A la
mañana siguiente lo vuelves a ver, igual que siempre, un poco más cansado de la
vida. Y esos ojos cada día tienen menos valor para mirar más allá de su parcela
de suelo. Y tú te sientes acorralado. Fuera de lugar.
Tanta
gente pasa por su lado y no se dignan a mira, pero lo ven. Lo ven desecho y
cada día un poco más viejo, y se le van notando los golpes de la vida, las
horas muertas en esa calle. Pero
lo ven y
evitan sus ojos negros, evitan su esfuerzo de levantar la mirada y dedicar una
sonrisa sincera al viajante. Mañanas frías, tardes tristes y noches desiertas.

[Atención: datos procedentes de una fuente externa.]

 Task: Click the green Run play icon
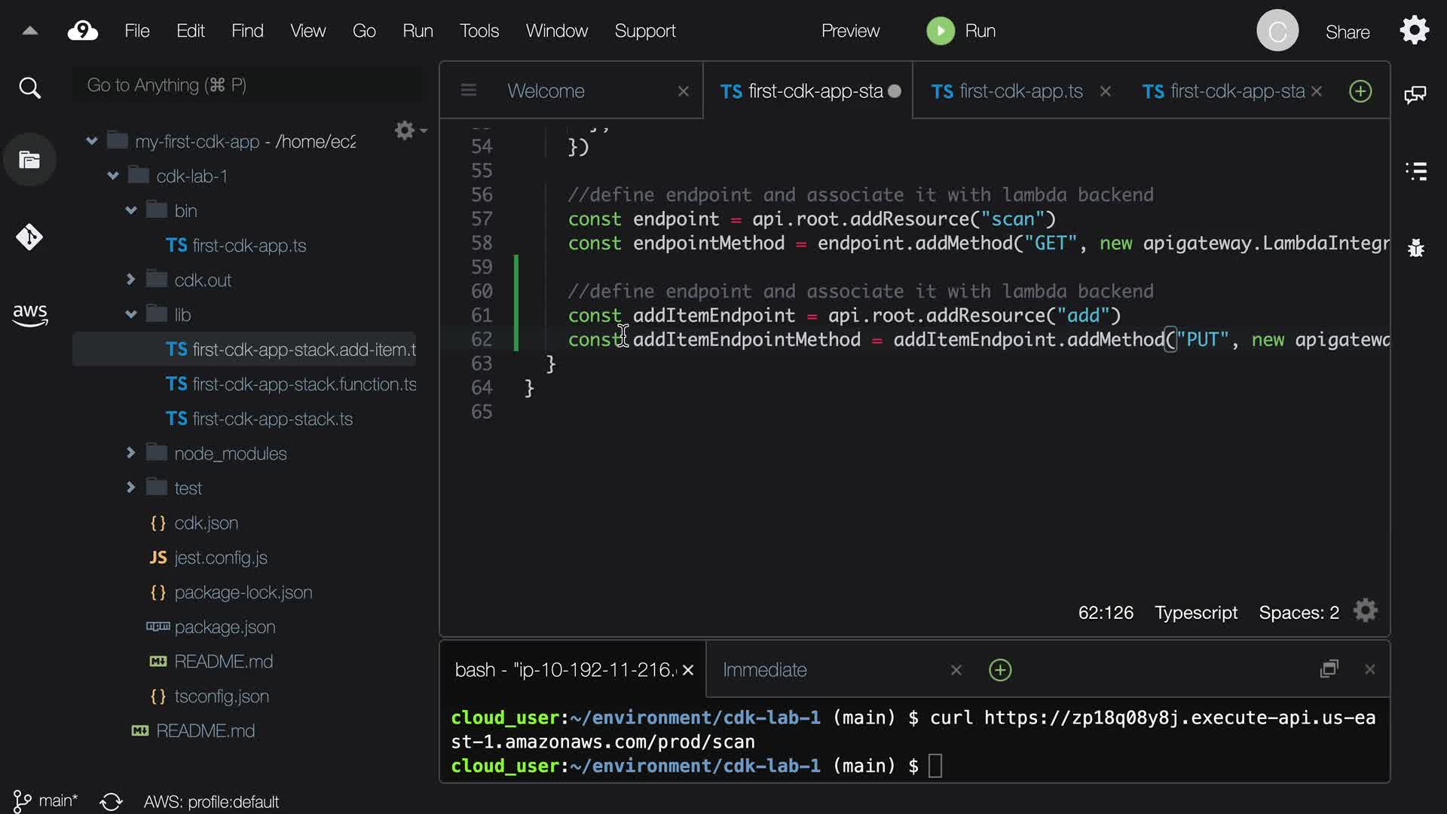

Y tu piensas en que estará reflexionando si es que tiene los cojones de
hacerlo. Si tiene la suficiente valentía para pensar en su vida y no
derrumbarse más que el suelo. Y que pensará de ese suelo sucio llena de
hipocresía.
Y esta
mañana lo has vuelto a ver y le has visto un poco más marchito. Comía quien
sabe que, y pensaba en quien sabe quien mientras la gente vestida corbata
resoplaba por tener tantas cosas que hacer. Él pedía limosna, o que la vida
fuera un poco menos puta con él y fue el único que se dio cuenta de la
situación. La vio ocupada con su equipaje lleno de vejez, bajando las escaleras
de la entrada del tren como podía y mal diciendo su espalda y sus piernas que antes
habían sido fuertes. Iba ella demasiado cargada y nuestro vagabundo se dio cuenta.
Simple acto
pensaste tu, pero te diste cuenta que nadie más a tu alrededor dejo de pensar ni
un minuto en si mismo. Observador. Es él el que menos tiene, él el que más da.